Existem muitas partes do nosso corpo que, ao longo dos milênios, foram perdendo seu papel. O dente do siso, por exemplo, era útil para mastigar alimentos duros — mas, com as técnicas de agricultura e a industrialização, as comidas ficaram mais macias e essa função se perdeu. Já o cóccix, que é uma aglomeração de cinco vértebras, é considerado um osso vestigial do que, em algum ponto da nossa evolução, foi uma cauda.
Um componente notável desse grupo é o músculo palmar longo (palmaris longus), um dos músculos flexores superficiais do antebraço. Esse músculo, em teoria, serve para ajudar na força do nosso agarrão. Na prática, porém, é outra história: os cientistas já observaram que remover esse músculo não causa nenhum prejuízo na força das mãos ou em qualquer outra função.
De fato, esse músculo é tão inútil hoje em dia que, pouco a pouco, está deixando de existir. Sua prevalência nos humanos varia bastante dependendo do lugar: na China, por exemplo, apenas 5% da população o possui, enquanto na Índia são 65%.
Pesquisas revelam que essas fortes variações não existem apenas na espécie humana, mas também em outros primatas como os chimpanzés (gênero Pan) e os gorilas (gênero Gorilla). Entre os orangotangos (gênero Pongo), porém, ele continua com uma forte presença. Qual a explicação? Segundo estudos, os orangotangos ainda possuem hábitos mais arbóreos, diferentemente das demais espécies citadas, que gostam de permanecer no solo. O palmaris longus tem exatamente essa função: ajudar na tração e sustentação do corpo pelos membros superiores. Portanto, nas espécies que ainda precisam dele, o músculo permaneceu.
Os cientistas acreditam que, devido a esse quadro, o palmaris longus pode estar passando por um caso de evolução não adaptativa. Na ciência, esse é o nome dado ao conjunto de mudanças evolutivas que ocorrem sem estarem diretamente relacionadas à seleção natural — ou seja, que não resultam de uma vantagem ou desvantagem na sobrevivência ou na reprodução dos indivíduos.
Essas mudanças acontecem por processos aleatórios e neutros, e não porque uma característica ajuda o organismo a se adaptar melhor ao ambiente. Mas essa evolução não adaptativa só vale para os hominídeos africanos, como o ser humano. Nos orangotangos, como dissemos, isso não ocorre, o que demonstra que o palmaris longus só perdeu a função para algumas espécies, não todas.
Eu ainda tenho?
Estima-se que, hoje, o palmaris longus esteja ausente em 22,4% da população humana, seja em ambos os braços ou apenas em um. Será que você ainda tem? É possível descobrir isso com um simples teste caseiro.

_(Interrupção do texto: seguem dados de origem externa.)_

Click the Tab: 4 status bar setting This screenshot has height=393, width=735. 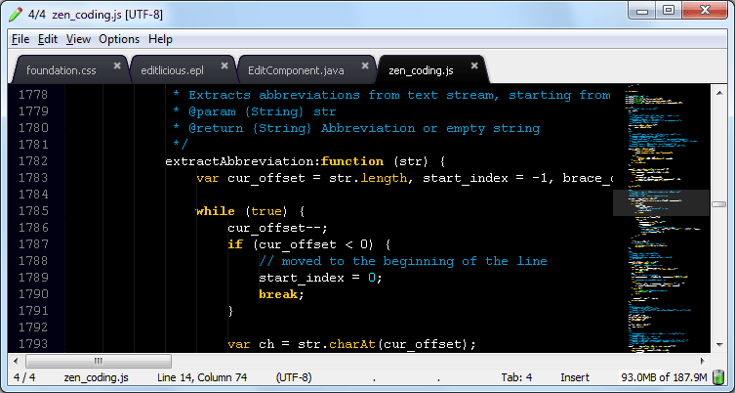point(516,376)
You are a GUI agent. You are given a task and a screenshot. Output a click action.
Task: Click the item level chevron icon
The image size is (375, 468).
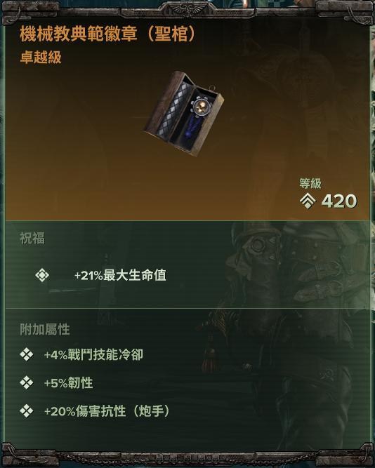[x=308, y=201]
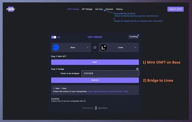
Task: View the History page
Action: (119, 9)
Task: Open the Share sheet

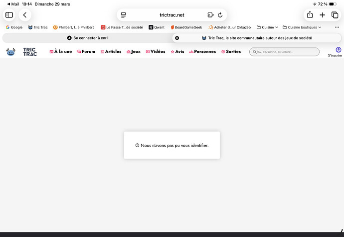Action: click(x=310, y=15)
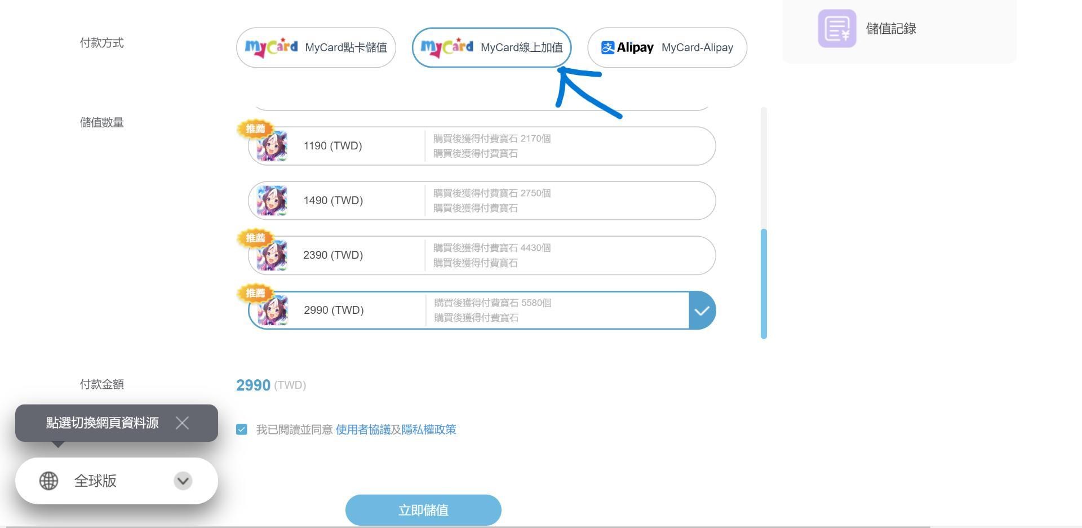Uncheck the 我已閱讀並同意 agreement checkbox
The width and height of the screenshot is (1082, 528).
click(x=242, y=429)
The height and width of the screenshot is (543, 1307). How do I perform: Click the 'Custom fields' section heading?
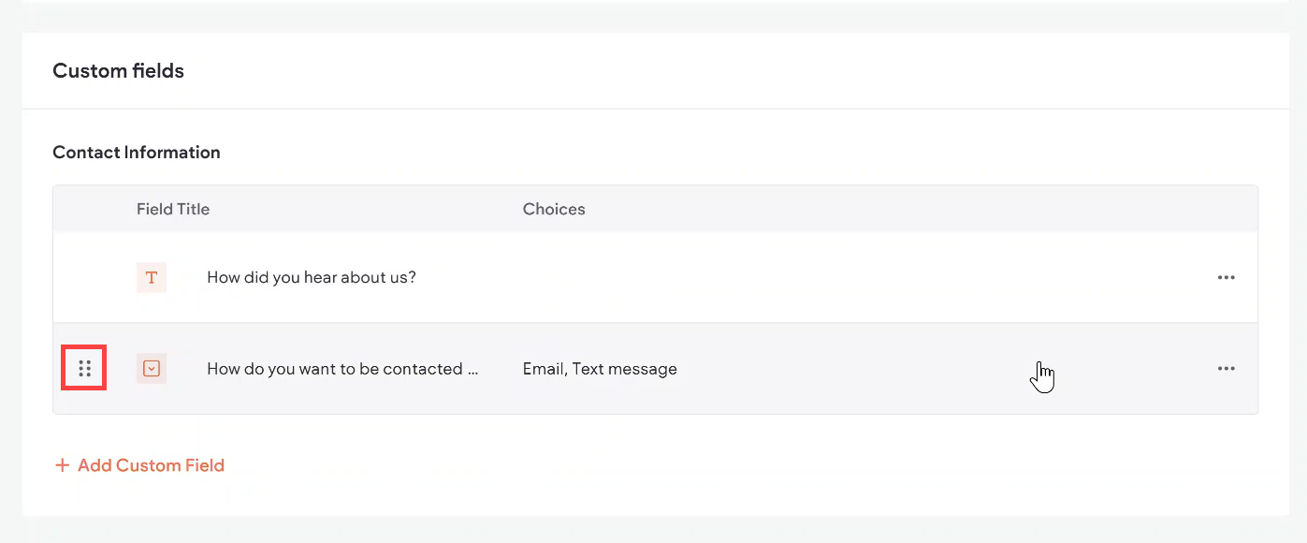(118, 71)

Estenda o braço e encoste a ponta do dedão junto ao dedo mínimo da mão. Em seguida, sem mudar a posição do braço, traga a mão em sua direção. Se você ainda tiver o palmaris longus, verá o músculo ficar proeminente no seu pulso, como neste vídeo:
Isso não significa, porém, que o palmaris longus esteja completamente obsoleto nos humanos. Muito pelo contrário: ele se tornou essencial em aplicações cirúrgicas, já que pode ser retirado do braço e usado em outros lugares. São três possíveis usos:
- Enxertos de tendão: O palmaris longus é usado para substituir ou reparar tendões rompidos, especialmente nos dedos, no punho e até em outras partes do corpo.
- Cirurgia plástica e reconstrutiva: Enxertos em reconstruções de lábio, orelha ou pálpebra. Suspensão do polegar ou reconstrução de ligamentos na mão.
- Microcirurgia e cirurgia de nervos: Envolvimento em reconstruções de nervos periféricos, servindo como material de suporte ou cobertura.